§ **INSTRUCTIONS FOR THE TASK**: The first line of the entries below, the line containing "Screen dimensions: 1316x900", and every line between them should be repeated exactly, and nothing else.

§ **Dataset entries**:
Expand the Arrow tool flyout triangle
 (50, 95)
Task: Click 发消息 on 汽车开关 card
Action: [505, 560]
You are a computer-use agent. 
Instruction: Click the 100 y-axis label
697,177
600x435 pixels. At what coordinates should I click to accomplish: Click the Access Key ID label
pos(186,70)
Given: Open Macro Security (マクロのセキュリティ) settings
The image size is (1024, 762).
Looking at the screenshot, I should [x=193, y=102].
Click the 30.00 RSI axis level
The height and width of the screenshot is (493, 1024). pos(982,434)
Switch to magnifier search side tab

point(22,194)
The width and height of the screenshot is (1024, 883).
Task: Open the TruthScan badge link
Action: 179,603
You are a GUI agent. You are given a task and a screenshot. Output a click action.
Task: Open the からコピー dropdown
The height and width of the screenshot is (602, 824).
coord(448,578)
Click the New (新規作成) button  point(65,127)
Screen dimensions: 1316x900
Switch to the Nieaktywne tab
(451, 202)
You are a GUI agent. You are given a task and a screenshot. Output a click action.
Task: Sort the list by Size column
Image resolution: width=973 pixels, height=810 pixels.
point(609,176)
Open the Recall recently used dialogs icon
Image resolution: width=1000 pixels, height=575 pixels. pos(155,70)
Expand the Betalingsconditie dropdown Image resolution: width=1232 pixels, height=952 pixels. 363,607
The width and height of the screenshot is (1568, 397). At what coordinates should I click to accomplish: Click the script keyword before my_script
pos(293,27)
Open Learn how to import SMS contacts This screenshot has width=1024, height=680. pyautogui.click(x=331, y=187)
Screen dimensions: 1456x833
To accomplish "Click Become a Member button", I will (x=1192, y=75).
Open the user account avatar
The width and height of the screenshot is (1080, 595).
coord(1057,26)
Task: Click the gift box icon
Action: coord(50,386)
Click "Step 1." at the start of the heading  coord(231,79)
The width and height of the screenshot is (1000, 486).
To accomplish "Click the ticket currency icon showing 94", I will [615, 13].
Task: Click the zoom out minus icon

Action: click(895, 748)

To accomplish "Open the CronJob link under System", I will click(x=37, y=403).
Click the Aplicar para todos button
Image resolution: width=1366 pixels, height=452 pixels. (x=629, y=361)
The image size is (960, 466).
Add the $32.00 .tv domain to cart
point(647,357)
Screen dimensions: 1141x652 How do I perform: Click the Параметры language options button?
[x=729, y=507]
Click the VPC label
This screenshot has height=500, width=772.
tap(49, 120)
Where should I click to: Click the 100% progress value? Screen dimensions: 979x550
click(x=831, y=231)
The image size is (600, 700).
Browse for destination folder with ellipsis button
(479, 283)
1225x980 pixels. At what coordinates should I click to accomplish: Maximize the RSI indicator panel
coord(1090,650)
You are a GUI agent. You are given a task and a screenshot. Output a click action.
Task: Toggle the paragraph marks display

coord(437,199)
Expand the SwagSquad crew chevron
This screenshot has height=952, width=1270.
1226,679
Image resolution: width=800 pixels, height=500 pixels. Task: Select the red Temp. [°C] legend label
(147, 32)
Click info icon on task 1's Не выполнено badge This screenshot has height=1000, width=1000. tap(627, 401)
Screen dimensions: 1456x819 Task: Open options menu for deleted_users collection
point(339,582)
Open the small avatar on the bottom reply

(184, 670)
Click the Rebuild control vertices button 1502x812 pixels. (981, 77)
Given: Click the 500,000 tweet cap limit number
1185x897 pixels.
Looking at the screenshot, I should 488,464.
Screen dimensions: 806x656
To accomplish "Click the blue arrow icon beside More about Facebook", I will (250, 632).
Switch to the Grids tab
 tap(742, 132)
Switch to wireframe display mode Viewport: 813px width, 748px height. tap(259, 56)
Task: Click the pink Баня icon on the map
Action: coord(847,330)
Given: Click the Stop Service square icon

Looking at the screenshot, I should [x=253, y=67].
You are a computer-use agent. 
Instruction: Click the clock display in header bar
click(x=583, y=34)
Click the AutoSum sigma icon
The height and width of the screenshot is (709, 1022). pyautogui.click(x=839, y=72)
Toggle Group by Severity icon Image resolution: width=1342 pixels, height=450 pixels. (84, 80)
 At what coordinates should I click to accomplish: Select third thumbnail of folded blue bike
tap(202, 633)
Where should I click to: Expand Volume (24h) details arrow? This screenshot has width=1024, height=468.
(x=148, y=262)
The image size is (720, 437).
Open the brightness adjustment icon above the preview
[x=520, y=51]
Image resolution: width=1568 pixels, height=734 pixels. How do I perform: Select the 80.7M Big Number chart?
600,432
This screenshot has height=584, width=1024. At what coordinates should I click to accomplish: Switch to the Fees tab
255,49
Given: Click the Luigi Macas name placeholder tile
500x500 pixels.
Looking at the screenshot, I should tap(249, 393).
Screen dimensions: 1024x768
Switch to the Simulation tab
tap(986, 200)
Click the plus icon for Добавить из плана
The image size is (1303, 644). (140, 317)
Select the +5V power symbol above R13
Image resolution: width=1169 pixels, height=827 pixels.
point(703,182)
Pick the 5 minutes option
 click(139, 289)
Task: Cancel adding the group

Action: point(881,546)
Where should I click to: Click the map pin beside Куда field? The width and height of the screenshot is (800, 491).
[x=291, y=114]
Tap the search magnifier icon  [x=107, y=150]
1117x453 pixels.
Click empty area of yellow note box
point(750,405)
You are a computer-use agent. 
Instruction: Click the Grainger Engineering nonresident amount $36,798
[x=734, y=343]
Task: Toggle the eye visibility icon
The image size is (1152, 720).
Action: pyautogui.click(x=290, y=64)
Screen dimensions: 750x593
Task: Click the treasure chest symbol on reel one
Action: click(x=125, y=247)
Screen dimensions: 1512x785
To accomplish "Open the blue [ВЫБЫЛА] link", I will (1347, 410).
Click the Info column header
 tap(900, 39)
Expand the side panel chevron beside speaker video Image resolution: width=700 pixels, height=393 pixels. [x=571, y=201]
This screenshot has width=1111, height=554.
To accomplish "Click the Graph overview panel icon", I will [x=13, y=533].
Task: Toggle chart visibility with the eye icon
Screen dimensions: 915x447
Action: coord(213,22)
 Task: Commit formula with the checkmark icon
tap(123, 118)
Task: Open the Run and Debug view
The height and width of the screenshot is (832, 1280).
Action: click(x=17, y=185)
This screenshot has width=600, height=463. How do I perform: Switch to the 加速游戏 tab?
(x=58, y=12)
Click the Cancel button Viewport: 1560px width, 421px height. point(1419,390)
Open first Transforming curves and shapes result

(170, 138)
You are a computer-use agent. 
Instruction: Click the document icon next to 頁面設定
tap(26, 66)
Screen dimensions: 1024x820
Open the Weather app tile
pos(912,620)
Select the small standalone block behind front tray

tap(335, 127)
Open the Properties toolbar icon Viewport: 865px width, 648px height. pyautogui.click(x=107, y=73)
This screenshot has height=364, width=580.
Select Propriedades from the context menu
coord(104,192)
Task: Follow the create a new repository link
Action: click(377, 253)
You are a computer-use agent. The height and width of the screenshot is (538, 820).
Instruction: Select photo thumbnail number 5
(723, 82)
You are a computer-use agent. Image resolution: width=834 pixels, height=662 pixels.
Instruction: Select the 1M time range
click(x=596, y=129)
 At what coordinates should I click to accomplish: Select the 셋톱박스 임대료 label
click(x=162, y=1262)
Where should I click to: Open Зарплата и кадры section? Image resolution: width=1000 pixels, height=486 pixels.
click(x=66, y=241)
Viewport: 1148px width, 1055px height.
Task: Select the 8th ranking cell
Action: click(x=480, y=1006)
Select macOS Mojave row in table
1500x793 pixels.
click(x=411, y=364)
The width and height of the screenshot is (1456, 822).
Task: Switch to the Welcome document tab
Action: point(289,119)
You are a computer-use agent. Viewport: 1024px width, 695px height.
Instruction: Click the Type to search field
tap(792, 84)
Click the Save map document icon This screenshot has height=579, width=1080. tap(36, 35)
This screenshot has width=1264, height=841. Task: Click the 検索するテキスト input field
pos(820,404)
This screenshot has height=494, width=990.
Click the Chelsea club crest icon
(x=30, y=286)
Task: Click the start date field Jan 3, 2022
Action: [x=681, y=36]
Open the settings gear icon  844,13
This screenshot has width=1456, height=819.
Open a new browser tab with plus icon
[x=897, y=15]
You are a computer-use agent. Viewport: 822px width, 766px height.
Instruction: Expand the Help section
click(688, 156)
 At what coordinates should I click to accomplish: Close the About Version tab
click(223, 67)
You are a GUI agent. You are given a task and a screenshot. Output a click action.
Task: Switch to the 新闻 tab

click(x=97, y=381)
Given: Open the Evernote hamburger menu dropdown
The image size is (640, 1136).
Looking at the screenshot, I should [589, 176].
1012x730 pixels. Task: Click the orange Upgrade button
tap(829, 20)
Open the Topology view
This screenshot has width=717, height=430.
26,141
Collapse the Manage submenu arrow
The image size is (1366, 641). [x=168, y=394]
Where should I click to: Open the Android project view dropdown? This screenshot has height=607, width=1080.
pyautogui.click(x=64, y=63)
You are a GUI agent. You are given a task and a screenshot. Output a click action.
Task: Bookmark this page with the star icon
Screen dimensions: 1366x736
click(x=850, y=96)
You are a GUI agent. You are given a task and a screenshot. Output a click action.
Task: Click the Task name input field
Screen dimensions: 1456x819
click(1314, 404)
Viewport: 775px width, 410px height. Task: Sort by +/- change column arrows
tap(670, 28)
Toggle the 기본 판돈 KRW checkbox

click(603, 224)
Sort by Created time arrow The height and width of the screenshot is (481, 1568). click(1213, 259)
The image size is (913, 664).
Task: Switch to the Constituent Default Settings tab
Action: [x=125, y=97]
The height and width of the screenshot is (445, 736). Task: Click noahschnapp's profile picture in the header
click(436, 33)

§ **COMPLETED EXERCISE**:
Expand the Arrow tool flyout triangle
 (50, 95)
Task: Click 发消息 on 汽车开关 card
Action: [505, 560]
You are a computer-use agent. 
Instruction: Click the 100 y-axis label
697,177
600x435 pixels. At what coordinates should I click to accomplish: Click the Access Key ID label
pos(186,70)
Given: Open Macro Security (マクロのセキュリティ) settings
The image size is (1024, 762).
Looking at the screenshot, I should [x=193, y=102].
Click the 30.00 RSI axis level
The height and width of the screenshot is (493, 1024). pos(982,434)
Switch to magnifier search side tab

point(22,194)
The width and height of the screenshot is (1024, 883).
Task: Open the TruthScan badge link
Action: 179,603
You are a GUI agent. You are given a task and a screenshot. Output a click action.
Task: Open the からコピー dropdown
The height and width of the screenshot is (602, 824).
coord(448,578)
Click the New (新規作成) button  point(65,127)
Screen dimensions: 1316x900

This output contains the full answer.